Pendant les animations du festival « Littérature au centre », une conférence a été présentée dans le but de parler de la science-fiction : « Quand la fiction joue avec les sciences ». Pour l’occasion, Daniel Suchet, maître de conférences au département de physique de l’École Polytechnique de Paris, et Laurent Genefort, écrivain, sont intervenus pour montrer que la science et la fiction peuvent « jouer » entre elles.
La science qui sert la fiction
Le sujet qui est souvent exploité dans les histoires de fiction, ce sont les questionnements sur les nouvelles énergies, ou des nouveaux matériaux (l’Adamantium et le Vibranium dans Marvel par exemple). Il y a donc une science qui est mise en place pour mieux comprendre un univers fictif. Dans l’ouvrage « Temps Ultra-moderne » de Laurent Genefort, la matière de Kavorite est créée, une matière qui annule la gravité, ce qui sert dans l’intrigue de l’histoire. Les propriétés de la gravité sont annulées, elle est vue comme une particularité atomique (comme d’après Newton). Il explique le fonctionnement de cette matière avec les connaissances de l’époque de l’histoire (le XXe siècle) à travers un dialogue.

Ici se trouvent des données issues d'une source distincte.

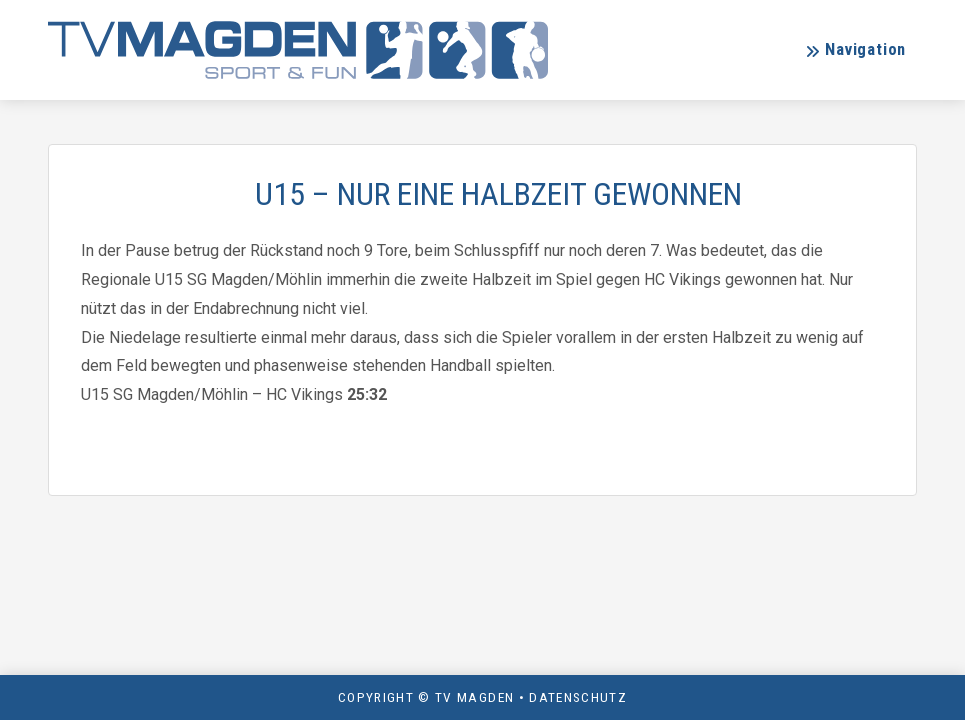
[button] (855, 50)
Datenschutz (578, 697)
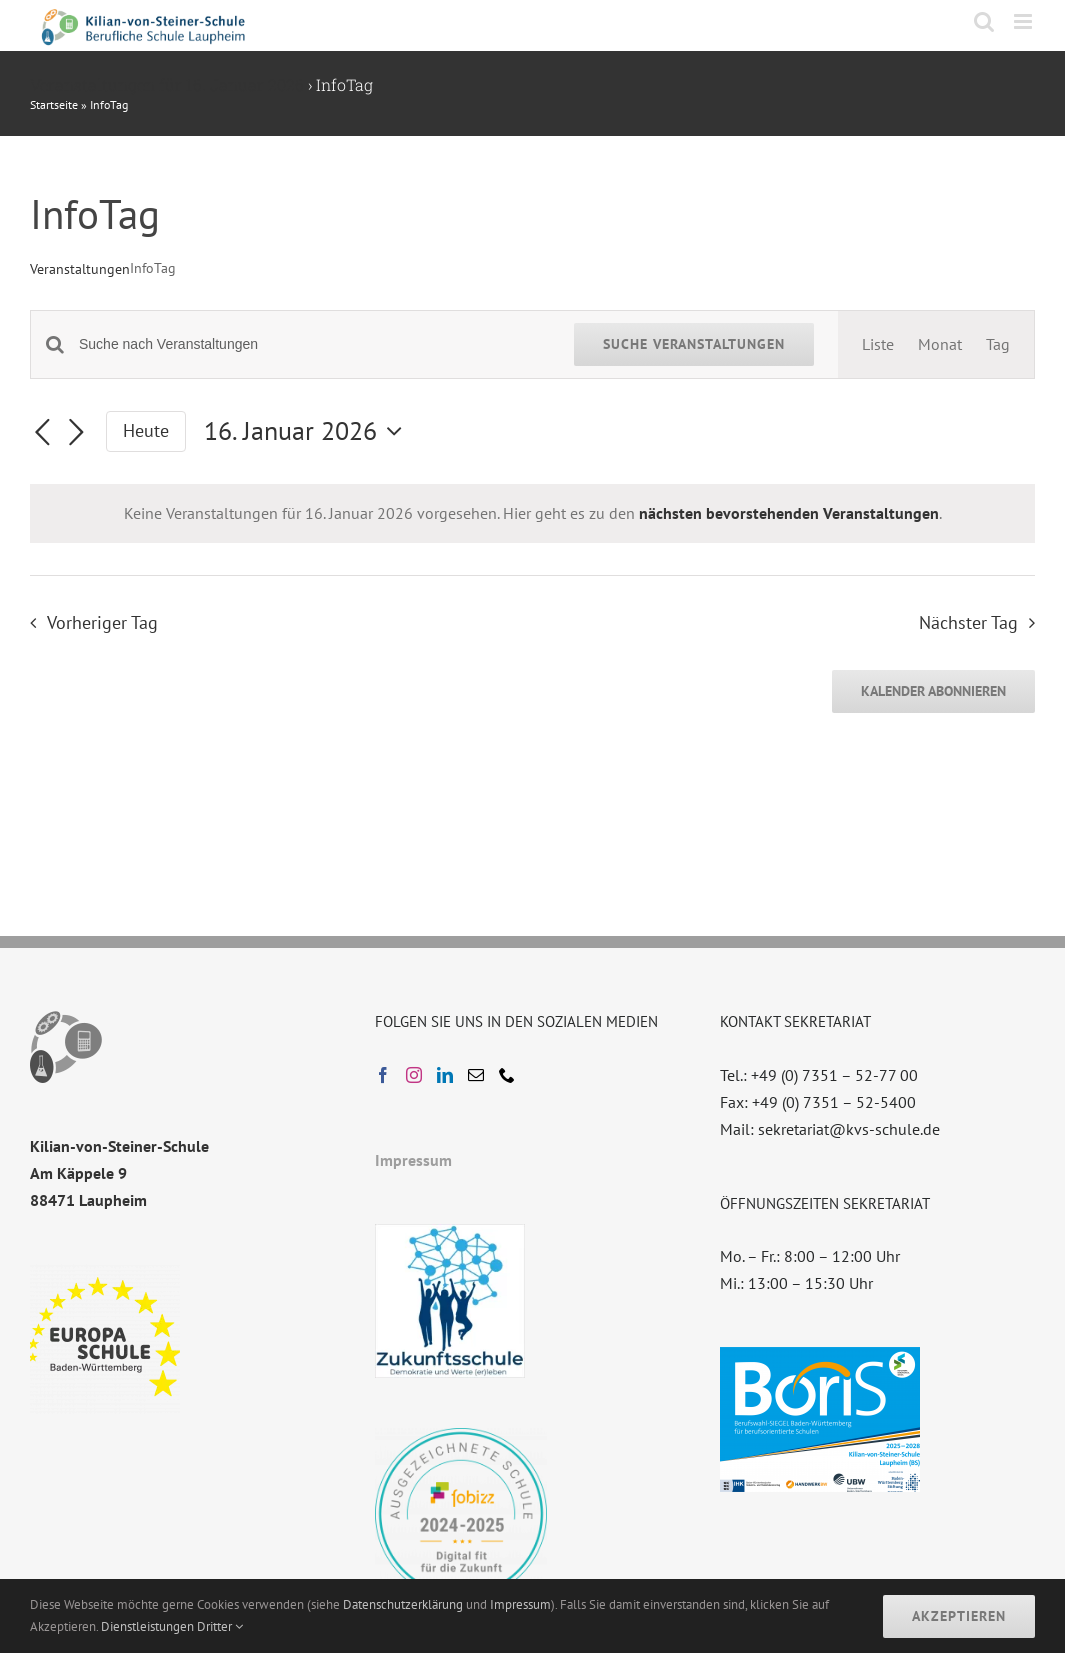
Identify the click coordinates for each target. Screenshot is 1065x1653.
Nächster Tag (968, 622)
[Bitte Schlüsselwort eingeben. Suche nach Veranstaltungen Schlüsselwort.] (314, 344)
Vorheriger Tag (102, 622)
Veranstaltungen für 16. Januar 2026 (167, 84)
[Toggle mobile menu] (1024, 21)
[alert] (532, 513)
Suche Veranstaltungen (694, 344)
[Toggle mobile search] (984, 21)
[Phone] (507, 1075)
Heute (146, 430)
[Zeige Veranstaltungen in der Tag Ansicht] (998, 344)
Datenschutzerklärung (403, 1604)
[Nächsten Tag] (76, 433)
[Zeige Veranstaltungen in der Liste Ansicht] (878, 344)
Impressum (413, 1160)
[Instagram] (414, 1075)
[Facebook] (383, 1075)
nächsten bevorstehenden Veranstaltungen (789, 513)
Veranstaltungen (80, 269)
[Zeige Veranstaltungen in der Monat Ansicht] (940, 344)
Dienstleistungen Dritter (172, 1626)
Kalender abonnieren (933, 691)
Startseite (54, 104)
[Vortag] (42, 433)
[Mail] (476, 1075)
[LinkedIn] (445, 1075)
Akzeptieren (959, 1616)
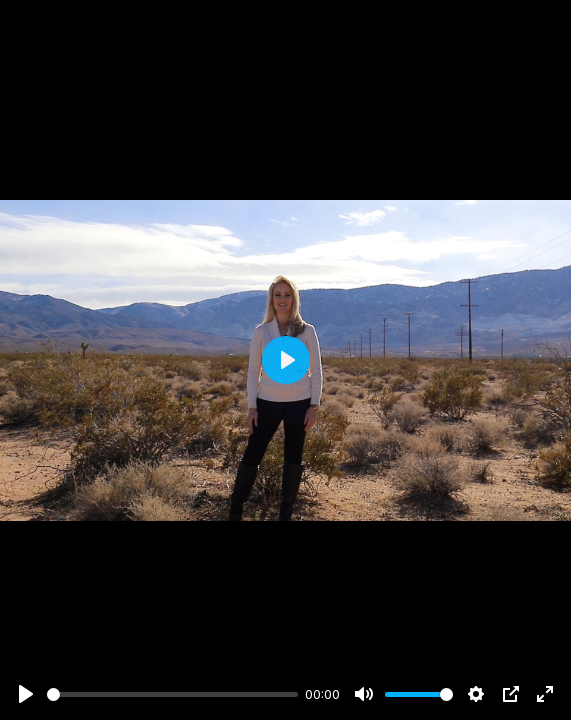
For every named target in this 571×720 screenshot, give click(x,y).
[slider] (172, 694)
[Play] (26, 694)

Parfois, la science est exploitée, mais est modifiée ou mal interprétée, pour servir la fiction. C’est le cas du film Interstellar de Christopher Nolan. Il semble se perdre et se mélanger dans la science, d’après l’astrophysicien Franck Selsis. Et ce, alors que Kip Thorne, qui a obtenu un prix Nobel de physique en 2017, a travaillé sur le film. On peut alors se dire que l’idée n’était pas nécessairement de faire un film réaliste. Le but était plutôt d’explorer des théories sur l’espace et le temps.
La science du « vrai monde » sert de base aux histoires fictives. Elle sert à créer un monde fictif cohérent avec ce que l’on connaît.
Depuis quelques années, pour Daniel Suchet, le paradigme de la science-fiction a changé. Elle n’interroge plus les nouvelles énergies. Mais, comme dans Dune de Frank Herbert, c’est la gestion des énergies qui est questionnée. Cela fait écho au monde dans lequel on vit.
La fiction sert la science
Daniel Suchet décrit la fiction comme une expérience, une exploration du « Et si ? ».
Dans la conférence, qui a suivi, « Pluralité des mondes : dialogues entre science et science-fiction », Franck Selsis, disait avoir travaillé sur un projet afin de voir si Pandora existait vraiment (c’est la lune où se déroule le film Avatar de James Cameron) dans notre univers. Mais malheureusement non ! En se basant sur les données du film, il n’y a pas de planète, pas de lune et pas d’étoiles à là où devrait se trouver Pandora. Néanmoins, cette expérience a poussé à sonder une zone jusqu’alors inexplorée de l’espace. Cet exemple montre l’influence de la fiction sur la science dans le monde réel.
La science-fiction peut être vue comme un outil de médiation, car elle fait « goûter » à la science, par la partie des recherches et des théories. Et non pas par la partie « science consolidée », qui est la partie de la science qui est vérifiée et testée. « La science, c’est l’imagination, dans une camisole très serrée » pour Franck Selsis. Cette dernière, couplée à la fiction, nourrit l’imaginaire et peut parfois être forte de solutions pour les chercheurs. Comme générer des réflexions sur le fonctionnement d’un sabre-laser, ou la création d’hologrammes à la manière de Star Wars.
Dans d’autres histoires, plutôt dystopiques, la science est poussée à son maximum pour imaginer les conséquences de tel ou tel scénario. La série la plus connue dans ce thème est Black Mirror, mais Laurent Genefort a aussi écrit un livre « Opex ».
Le personnage principal est un soldat qui doit réaliser des missions sur différentes planètes. Son esprit doit être téléporté d’un corps à l’autre pour changer d’astre, et ses souvenirs sont effacés à chaque fois. Jusqu’à ce qu’il parvienne à conserver des bribes de sa mémoire d’avant. C’est donc une interrogation du système de téléportation et de conquête spatiale. Il y a également le fait de pouvoir contrôler la mémoire et laver le cerveaux des soldats. Il arrive donc que la fiction nous plonge dans des futurs peu souhaitables.
Un projet pour concilier scientifique et auteurs
Avec le programme « No(s) Culture(s) » (écoutez l’audio) dont fait partie Daniel Suchet, il a été observé qu’il peut y avoir des divergences, voire des conflits, entre auteurs de fictions et scientifiques. Mais il peut aussi y avoir des points de convergence et cela peut très bien fonctionner. Il suffit de trouver un bon équilibre entre l’exploration et la véracité scientifique. Explorer la science sans la dénaturer peut alors permettre de créer de la fiction cohérente. Ainsi, on peut faciliter la médiation vers le grand public.